25There is absolutely nothing in the judge's remarks in this case that meets that description. The argument that, in effect, every judge who deals with an assessment of the objective gravity of a given offence before a consideration of the offender's subjective case is ipso facto engaging in two-stage sentencing, gains no support from Muldrock and is at odds with the passage from Markarian set out at [20] above. Nothing in Muldrock prohibits an assessment of the objective gravity of an offence. On the contrary, it is explicitly recognised that the objective seriousness of an offence must be assessed wholly by reference to the nature of the offending [27]. Whether that is undertaken before or after dealing with the offender's subjective case is for the most part irrelevant to the detection of Muldrock error.
26The applicant's next submission is that the non-parole period ultimately imposed, namely 6 years, "could be said to be just above the mid range", allowing for the discount of 25% for the plea of guilty. The argument proceeds in this fashion ; applying the discount of 25% to the 7 years standard non-parole period results in a non-parole period of 5 years and 3 months, therefore leading to the inference that the 6-year non-parole period actually imposed is "just above" the mid range. This submission ignores the application of the discount for the plea of guilty to the head sentence, after which a non-parole period is set that reflects the finding of special circumstances.
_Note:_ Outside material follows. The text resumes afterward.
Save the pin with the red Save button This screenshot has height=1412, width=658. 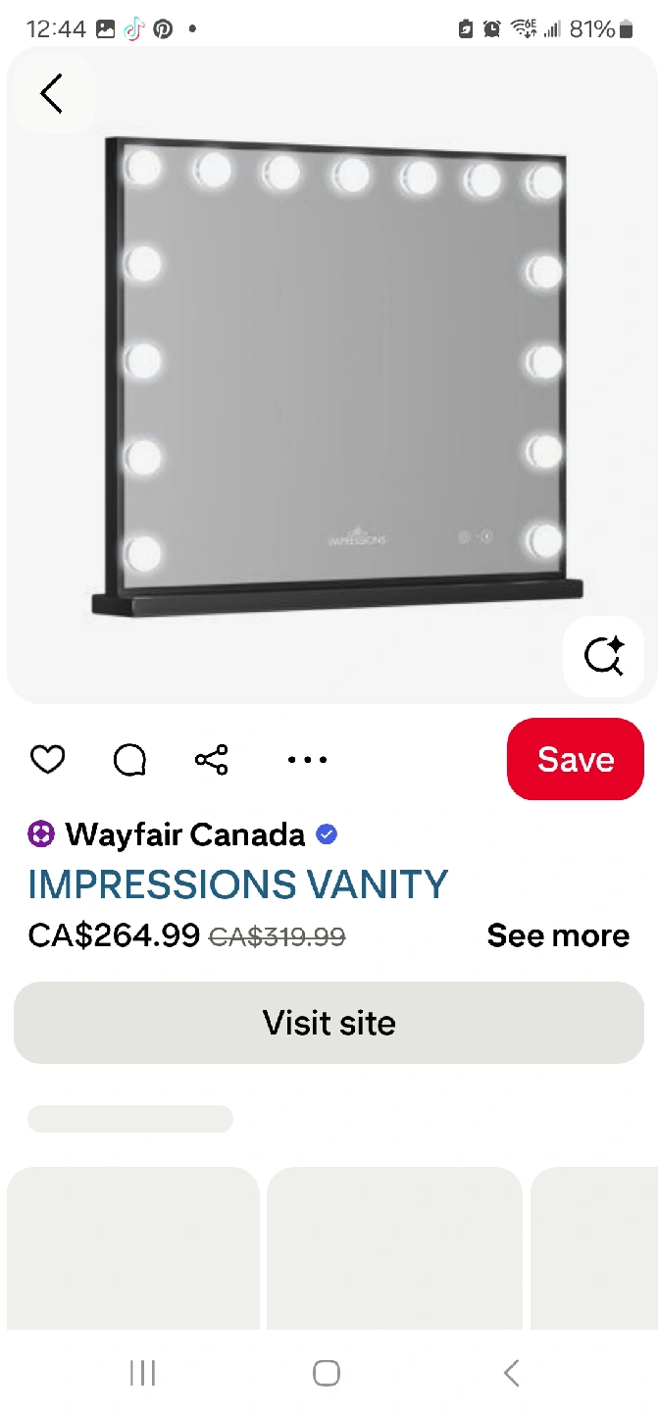(576, 759)
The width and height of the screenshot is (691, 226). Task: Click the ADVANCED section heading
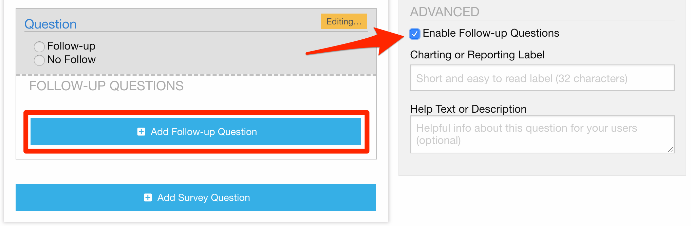(x=445, y=12)
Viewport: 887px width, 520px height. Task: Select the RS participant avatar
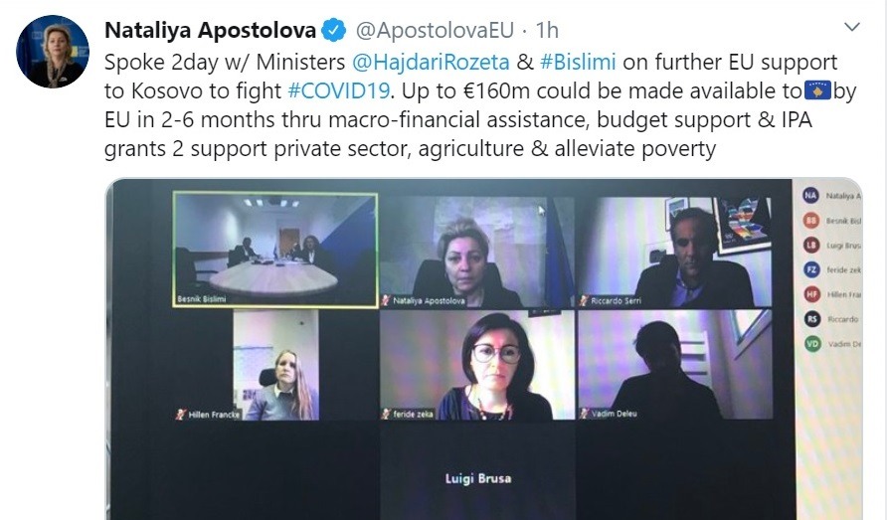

27In fact, the applicant suggests that "his Honour must have started the sentence at 12 years". Given the maximum penalty of 25 years for the offence, such a head sentence is consistent with both the judge's assessment of objective gravity and the influence of subjective factors. The application of the discount for the plea of guilty on this scenario resulted in the head sentence of 9 years. The non-parole period of 6 years represents 66% of the head sentence. In short, the mathematical analysis of the sentence pressed by the applicant does not compel the conclusion that "the ultimate sentence was 'tethered' to the standard non-parole period."
28In my view, there is no merit in this ground.